Bridging photon transport regimes in turbid media by accounting for the finite speed of light

The treatment efficacy for numerous human diseases relies on the early diagnosis of tissue pathologies. Some of the associated microscopic histopathological features (e.g., abnormal shape and organization of cells) affect the propagation of light through the tissue, rendering many optical techniques potential screening tools. In this context of early detection and screening, optical techniques that allow highly localized (i.e., microscopic) probing of such light-tissue interaction are most promising: their small interrogation volumes eliminate the influence of the surrounding healthy tissue, thereby rendering these techniques highly sensitive to small superficial lesions. Leveraging this sensitivity in the determination of tissue status, however, necessitates a theoretical light-transport framework (relating the optical signal changes to histopathology).

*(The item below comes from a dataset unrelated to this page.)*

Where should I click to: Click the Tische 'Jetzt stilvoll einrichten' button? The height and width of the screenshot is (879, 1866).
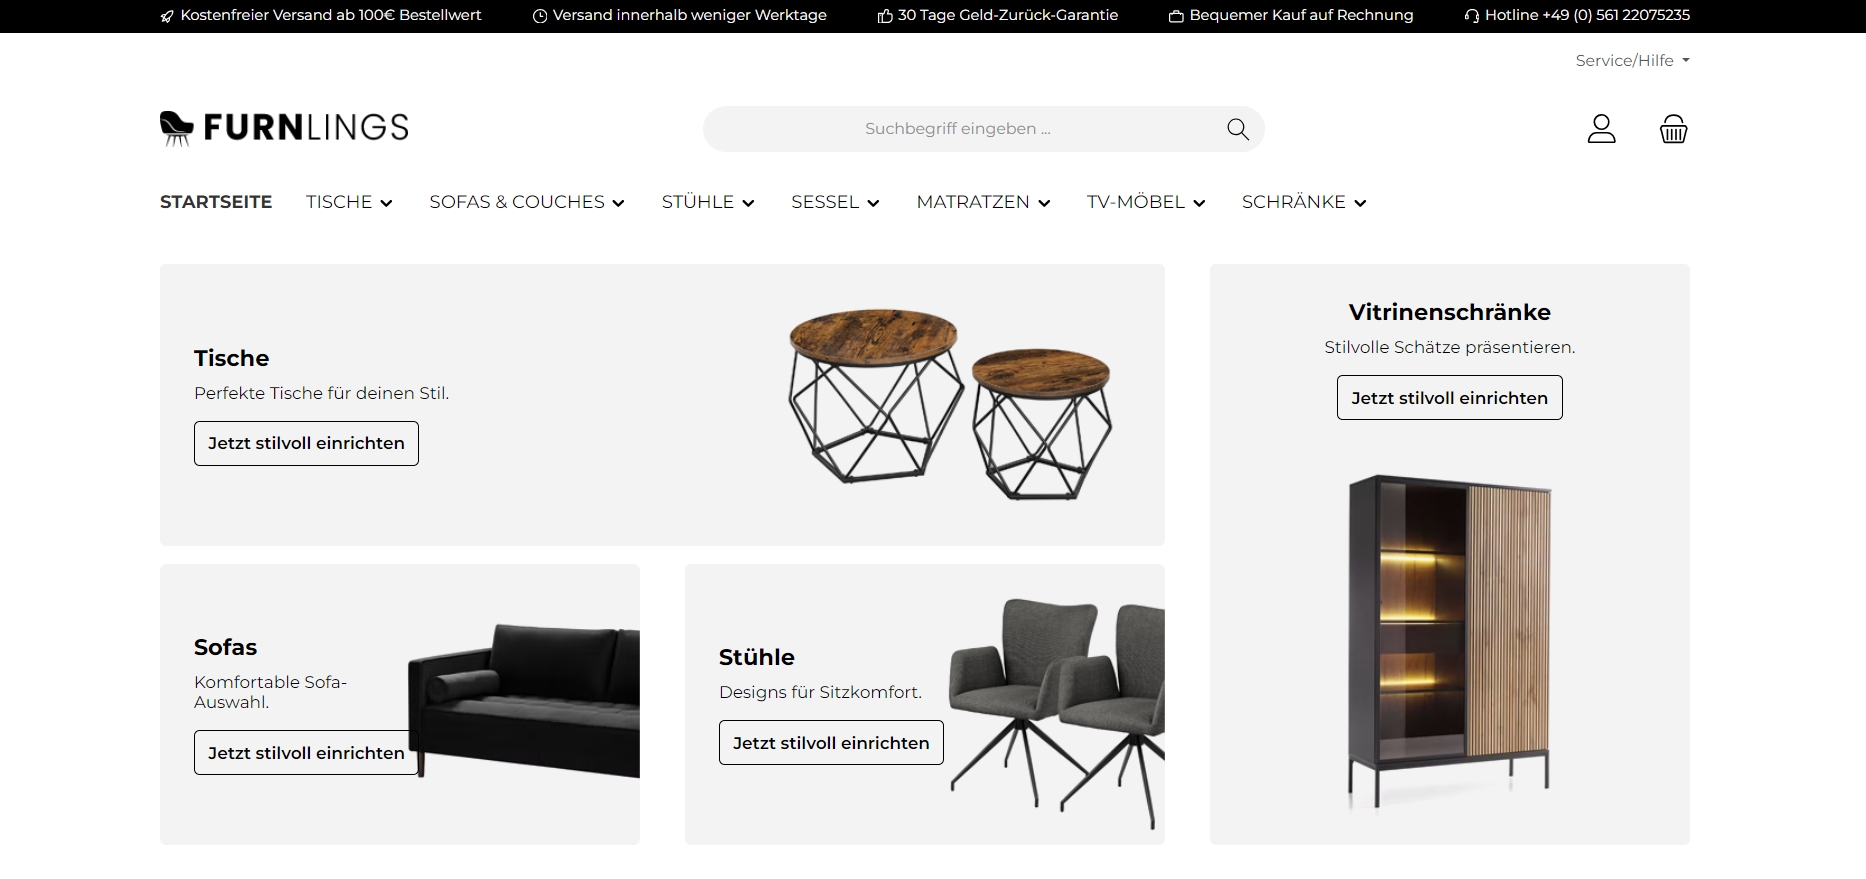[306, 443]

This has so far remained elusive, as the optical signals generally comprise contributions from two distinct light-transport regimes (i.e., subdiffuse and diffuse), stymieing the formulation of a unified theory. Consequently, current models are either empirical or rely on limiting assumptions regarding light propagation (in turn restricting the model validities). Here, we develop and propose the use of a powerful computational framework (which inherently consolidates the subdiffuse and diffuse light-transport regimes) to model such optical signals and theoretically validate and demonstrate the practical feasibility of this approach.